Rust-wise, it would look something like the below (note that I'm not at all knowledgeable at rust, so this is just pseudocode :P)

pub struct Module impl ModuleTrait {
    let prefix = PrefixSuffix {}; // white
    let suffix = PrefixSuffix {}; // white

    let color = "red"
    let segment_1 = Segment {prefix = PrefixSuffix {color = white}}
    let segment_2 = Segment {} // red
    let segment_3 = Segment {} // red

    fn format() {
        module_prefix + segment_1.format() + segment_2.format() + ... + module_suffix
    }
}

pub struct Segment {
    let prefix: PrefixSuffix;
    let suffix: PrefixSuffix;
    let value: String;
    let color: String;

    fn format() { 
        prefix + value + suffix // + color
    }
}

pub trait ModuleTrait {
    let prefix: PrefixSuffix;
    let suffix: PrefixSuffix;
    let segments: Vector<Segment>;

    fn format() { 
        // returns module prefix + all segments + module suffix
        prefix + segments.iter() + suffix // + color
    }
}

pub struct PrefixSuffix {
    let color = DEFAULT.WHITE;
    let text = DEFAULT.SINGLE_SPACE;

    fn format() {
        // return colored text
    }
}

playing the devils advocate:

What do you guys think of the approach of removing all language specfic (rust python kubectl) specific code from the project and have all of it inside of config files? If the control is inverted like this it could be very trivial to add a language not currently supported by the project Golang, Elm or what ever.

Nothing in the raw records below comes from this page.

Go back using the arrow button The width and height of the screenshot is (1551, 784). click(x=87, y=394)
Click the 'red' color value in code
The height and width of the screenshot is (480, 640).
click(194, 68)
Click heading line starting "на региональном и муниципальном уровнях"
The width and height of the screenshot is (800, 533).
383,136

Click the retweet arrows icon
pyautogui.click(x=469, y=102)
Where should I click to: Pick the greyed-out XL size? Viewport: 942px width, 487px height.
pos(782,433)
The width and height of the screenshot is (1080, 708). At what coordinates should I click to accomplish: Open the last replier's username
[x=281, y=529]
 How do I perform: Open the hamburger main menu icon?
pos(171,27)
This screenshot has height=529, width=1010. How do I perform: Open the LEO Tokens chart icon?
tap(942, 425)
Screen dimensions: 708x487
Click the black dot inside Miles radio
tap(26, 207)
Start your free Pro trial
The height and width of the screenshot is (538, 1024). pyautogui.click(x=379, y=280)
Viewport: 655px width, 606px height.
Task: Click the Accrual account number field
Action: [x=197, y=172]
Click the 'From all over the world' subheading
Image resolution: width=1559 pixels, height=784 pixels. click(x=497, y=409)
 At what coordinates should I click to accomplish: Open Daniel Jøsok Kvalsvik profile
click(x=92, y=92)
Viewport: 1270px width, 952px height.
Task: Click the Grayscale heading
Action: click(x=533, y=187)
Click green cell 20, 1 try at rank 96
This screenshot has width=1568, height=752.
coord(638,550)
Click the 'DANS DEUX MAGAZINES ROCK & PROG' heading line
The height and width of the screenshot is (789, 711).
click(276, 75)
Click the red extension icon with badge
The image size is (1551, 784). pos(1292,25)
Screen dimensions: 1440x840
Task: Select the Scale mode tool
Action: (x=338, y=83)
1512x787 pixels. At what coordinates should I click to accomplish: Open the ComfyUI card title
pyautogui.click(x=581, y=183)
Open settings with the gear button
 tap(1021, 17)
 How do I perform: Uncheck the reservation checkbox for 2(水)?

Formatting the version returned from the command for the language is the only thing i can think of blocking this sort of feature without passing some bash?

thinking outside in JSON but could be whatever:

{
    "prompts": [{
        "name": "rust",
        "segment_1":  "🦀",
        "segment_2": "",
        "suffix": "",
        "criteria": {
            "files": ["Cargo.toml"],
            "extension": ["rs"],
            "folder": null,
        },
        "command": ["rustc", "-V"]
  }]
}

I like it! I think having a list of languages + giving a list of commands that are required to check versions would make things a lot easier since a lot of the steps are the same.

However, I remember you often would have more language-specific and complex logic that wouldn't work with this. For example, making sure you're using jq rather than something else when parsing a package.json or stitching together parts of a response to make the segments... So that's why this structure wouldn't work for a lot of our modules I think. We can always also allow the devs to give handler files that will take care of the logic for more complex commands, but 🤷‍♀?

This sounds like a really cool idea, and I'd love to eventually support custom sections.

The trouble with having baked-in languages all derive from configuration from config files is that we'd lose the eventual ability to add optimizations for each of them.

One example is that when nvm is used for managing your node version, you can use node --version to check the version, but NVM also generates a unique bin path for each node installation. That being the case, we can cache the Node version being used as long as $NVM_BIN hasn't changed. No spinning up of processes required.